Identification and some biochemical properties of the major XBL gene product of bovine leukemia virus.

Using a rabbit antiserum directed against a synthetic oligopeptide whose sequence was deduced from the nucleotide sequence of the XBL gene of bovine leukemia virus, we detected a 38-kDa protein in virus-producing cell lines. In vitro translation of hybrid-selected RNA unequivocally demonstrates that this protein, designated p38(XBL), is indeed encoded by the XBL gene. Unlike the other virus-encoded proteins, however, p38(XBL) resides within the cells without being incorporated into virions. It undergoes no gross post-translational modifications and has a relatively short half-life (5-6 hr) in vivo. Furthermore, cell fractionation combined with pulse-chase experiment reveals that a significant fraction (more than half) of the p38(XBL) localizes to the nucleus of the infected cell after synthesis.

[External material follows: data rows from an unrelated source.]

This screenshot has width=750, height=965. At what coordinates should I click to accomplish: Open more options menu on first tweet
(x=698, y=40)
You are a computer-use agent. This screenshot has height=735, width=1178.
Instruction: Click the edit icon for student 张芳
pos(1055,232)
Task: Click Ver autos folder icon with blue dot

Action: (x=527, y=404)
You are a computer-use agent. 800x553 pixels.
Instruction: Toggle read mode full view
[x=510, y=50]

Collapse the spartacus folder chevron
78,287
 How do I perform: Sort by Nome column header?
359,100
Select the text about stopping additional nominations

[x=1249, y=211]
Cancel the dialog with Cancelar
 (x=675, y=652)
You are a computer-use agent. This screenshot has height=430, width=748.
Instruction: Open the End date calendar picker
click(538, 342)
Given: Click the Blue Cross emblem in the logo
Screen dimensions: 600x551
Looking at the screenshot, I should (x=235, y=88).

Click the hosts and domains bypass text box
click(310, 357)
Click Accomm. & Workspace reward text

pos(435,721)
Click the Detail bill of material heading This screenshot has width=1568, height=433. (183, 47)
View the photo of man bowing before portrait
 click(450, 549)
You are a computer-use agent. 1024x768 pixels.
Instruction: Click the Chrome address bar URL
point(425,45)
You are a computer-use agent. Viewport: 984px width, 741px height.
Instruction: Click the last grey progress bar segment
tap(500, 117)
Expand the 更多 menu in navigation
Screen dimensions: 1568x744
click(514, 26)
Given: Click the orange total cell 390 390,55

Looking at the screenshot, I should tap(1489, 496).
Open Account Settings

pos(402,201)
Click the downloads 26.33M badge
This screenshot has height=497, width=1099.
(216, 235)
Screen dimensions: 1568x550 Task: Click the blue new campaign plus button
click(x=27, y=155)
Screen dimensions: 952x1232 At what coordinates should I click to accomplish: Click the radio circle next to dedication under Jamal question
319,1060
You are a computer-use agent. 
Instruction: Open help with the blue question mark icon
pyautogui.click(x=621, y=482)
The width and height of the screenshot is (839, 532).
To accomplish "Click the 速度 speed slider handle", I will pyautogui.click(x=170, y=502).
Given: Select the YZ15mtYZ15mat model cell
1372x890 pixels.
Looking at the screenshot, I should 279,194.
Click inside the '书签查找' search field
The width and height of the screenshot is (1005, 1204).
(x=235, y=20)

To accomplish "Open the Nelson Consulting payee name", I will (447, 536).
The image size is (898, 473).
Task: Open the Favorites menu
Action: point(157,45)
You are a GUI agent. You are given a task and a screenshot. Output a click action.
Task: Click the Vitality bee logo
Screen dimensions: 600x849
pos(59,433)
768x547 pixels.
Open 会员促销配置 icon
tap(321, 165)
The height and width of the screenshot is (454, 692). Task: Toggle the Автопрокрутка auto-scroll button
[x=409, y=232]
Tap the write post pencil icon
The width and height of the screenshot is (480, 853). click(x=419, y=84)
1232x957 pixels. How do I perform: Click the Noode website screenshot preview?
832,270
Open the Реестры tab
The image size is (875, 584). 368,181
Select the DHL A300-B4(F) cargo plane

We conclude that the XBL gene of bovine leukemia virus is a functional gene encoding a nonvirion protein p38(XBL), which possibly functions within the nucleus of the infected cell to regulate viral or cellular gene expression. p38(XBL) is presumably translated from a doubly spliced, bicistronic mRNA that has the capability to encode another small polypeptide in a different reading frame.